• _CONSIGNES DE L'EXERCICE_
1. Transcrivez fidèlement l'extrait de l'article sur l'album consacré à Cass Elliot : commencez aux mots « Article rédigé par » et arrêtez-vous après « Houot / Culturebox) ».
2. Poursuivez l'article sur l'album consacré à Cass Elliot à la suite de sa dernière phrase.

• _PASSAGE CHOISI_

============

Avec "California Dreamin", Pénélope Bagieu signe un très beau roman graphique consacré à Cass Elliot, la chanteuse du groupe des années 60 The Mamas & the Papas, morte à 32 ans en 1974. Pénélope Bagieu nous dit tout sur ce projet auquel elle a consacré deux années de sa vie, et qui révèle, même s'il est entièrement en noir et blanc, de nouvelles couleurs à sa palette d'auteure de BD talentueuse.
Article rédigé par Laurence Houot
France Télévisions - Rédaction Culture
Publié Mis à jour
Temps de lecture : 10 min
Pénélope Bagieu devant les dessins de son dernier album "California dreamin'"  (Gallimard), exposés à la galerie Barbier & Mathon
 (Laurence Houot / Culturebox)

Dans l'espace blanc de la galerie Barbier & Mathon à Paris dans le 9e arrondissement, où sont exposés les dessins au crayon de son dernier album, c'est elle qui donne la couleur : belle chevelure rousse et bouche bien rouge. Pénélope Bagieu, déjà occupée avec une paire de journalistes parle avec enthousiasme de … BD : "Zaï zaï zaï, zaï, de Fabcaro, c'est à hurler de rire. C'est le truc le plus drôle que j'ai lu ces derniers temps".

Pénélope Bagieu est une passionnée, intarissable sur la BD et sur bien d'autres sujets encore…Mais aujourd'hui c'est pour son dernier album qu'on la rencontre : "California dreamin'" (Gallimard), un roman graphique composé en noir et blanc, qui raconte l'histoire d'une personnalité étonnante : Cass Elliot, chanteuse du groupe des années 60 The Mamas & the Papas, auteurs entre autres du tube qui a donné le titre à son album.

 
Ellen Cohen grandit à Baltimore. Son père tient une épicerie cacher, "ce qui n'était pas une si bonne idée vu qu'il n'y a pas d'autres juifs que nous à Baltimore". Avant de rencontrer son père, la mère d'Ellen était chanteuse dans un groupe de jazz. A la maison, on écoute de l'opéra, et on chante. Alors c'est décidé, quand elle sera grande, Ellen sera une star… L'album Pénélope Bagieu raconte le chemin que parcourt celle qui deviendra Cass Elliot, "Mama Cass", pour réaliser son rêve, de son enfance jusqu'à la sortie de "California dreamin", le tube du groupe The Mamas & the papas qui a lancé sa carrière.

============

• _DOCUMENT SOURCE_
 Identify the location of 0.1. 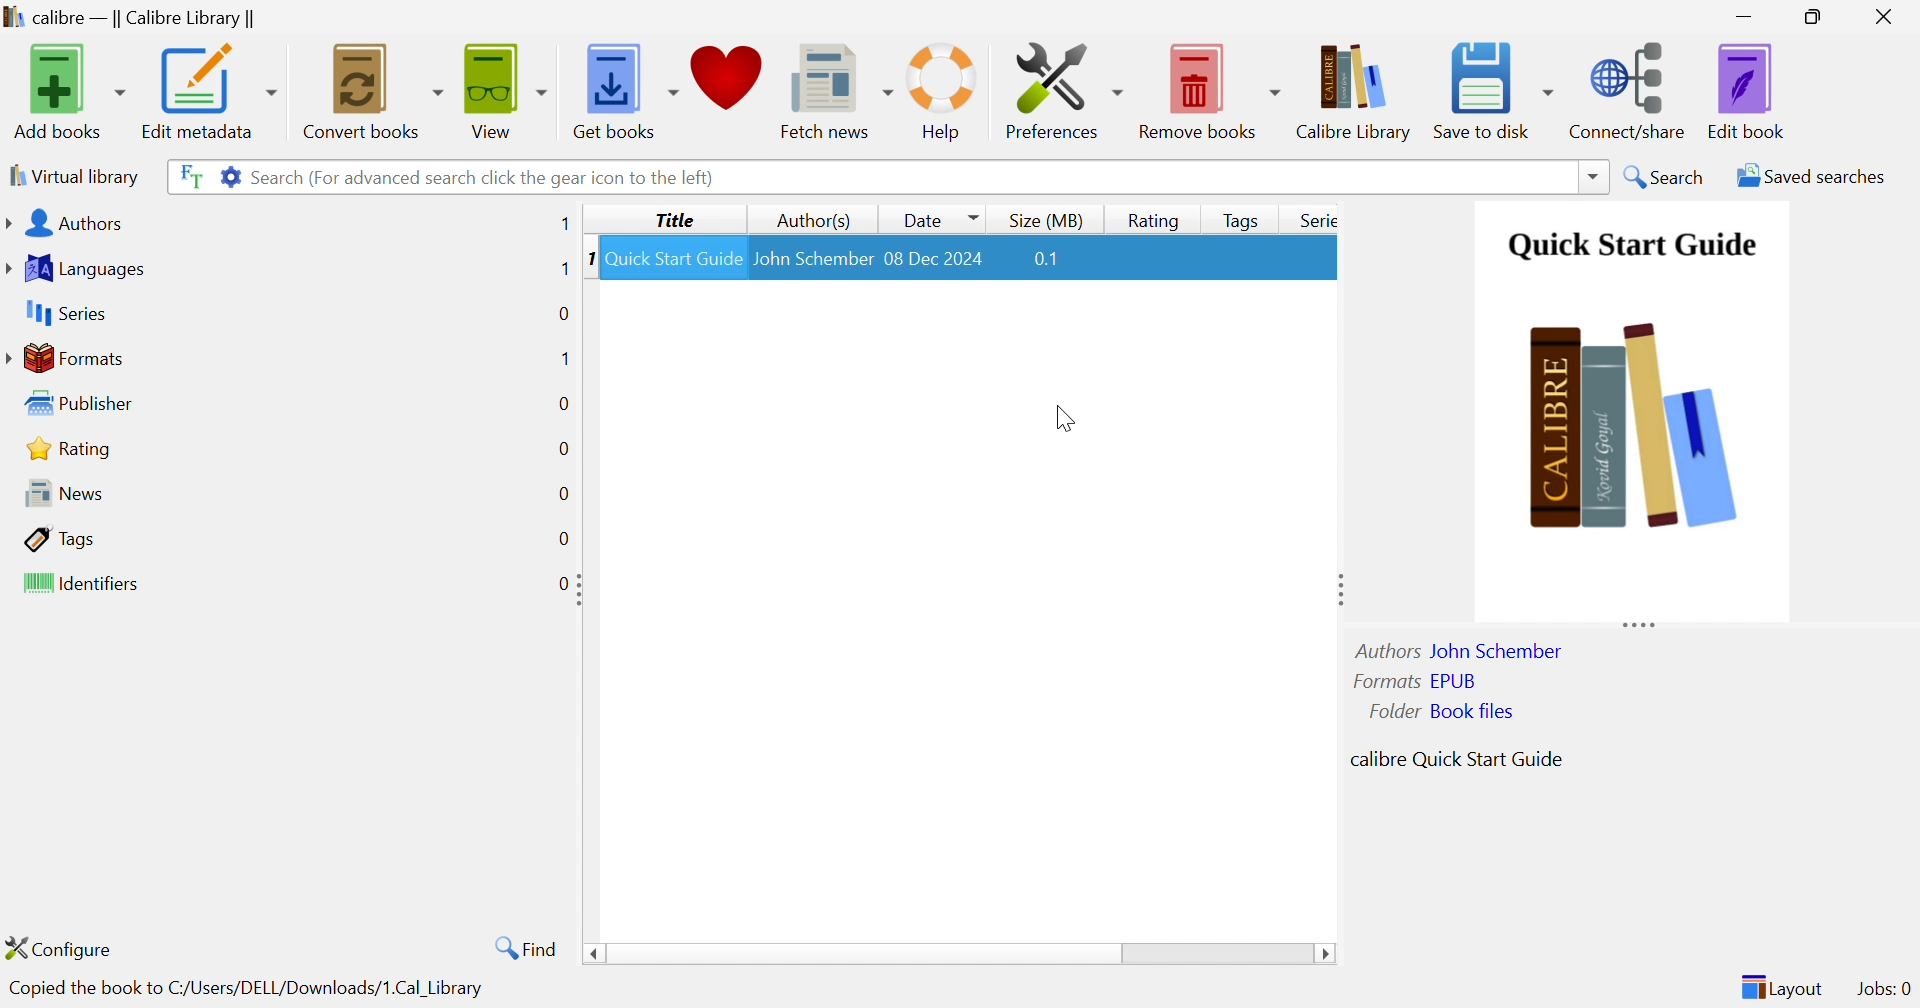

============

• _RÉPONSES PAR CONSIGNE_
1.
Article rédigé par Laurence Houot
France Télévisions - Rédaction Culture
Publié Mis à jour
Temps de lecture : 10 min
Pénélope Bagieu devant les dessins de son dernier album "California dreamin'"  (Gallimard), exposés à la galerie Barbier & Mathon
 (Laurence Houot / Culturebox)

2.
Un trait jaillissant

Pour dessiner le portrait de cette attachante, drôle et excentrique personnalité, Pénélope Bagieu a choisi de donner la parole aux proches de la chanteuse, sa famille, ses amis, et aussi ceux qui ne l'aimaient pas. Le personnage se construit donc par couches successives, au fil des chapitres, chacun consacré à un témoignage, à un point de vue sur la femme et la chanteuse.
 
Sur la forme, la dessinatrice, habituée à la couleur, a cette fois fait le choix du noir et blanc : toute l'histoire est dessinée au crayon de papier, et sans gomme. Un trait jaillissant, donc, qui donne à l'album une magnifique vivacité, des personnages hyper expressifs, et des décors d'une profondeur étonnante, au point qu'on reconstruit mentalement les couleurs, si vives, de l'époque, et qu'on entend la musique s'envoler des pages.
 
Bref, un album très réussi, qui révèle une expression nouvelle de la dessinatrice de "Joséphine", à la fois plus "lâchée", plus mûre et plus profonde (mais toujours drôle). Pénélope Bagieu nous dit tout sur ce qui a motivé ce projet et comment elle l'a réalisé.


INTERVIEW

Pénélope Bagieu
 (Laurence Houot / Culturebox)
Comment vous est venue l'envie de raconter l'histoire de Cass Elliot ?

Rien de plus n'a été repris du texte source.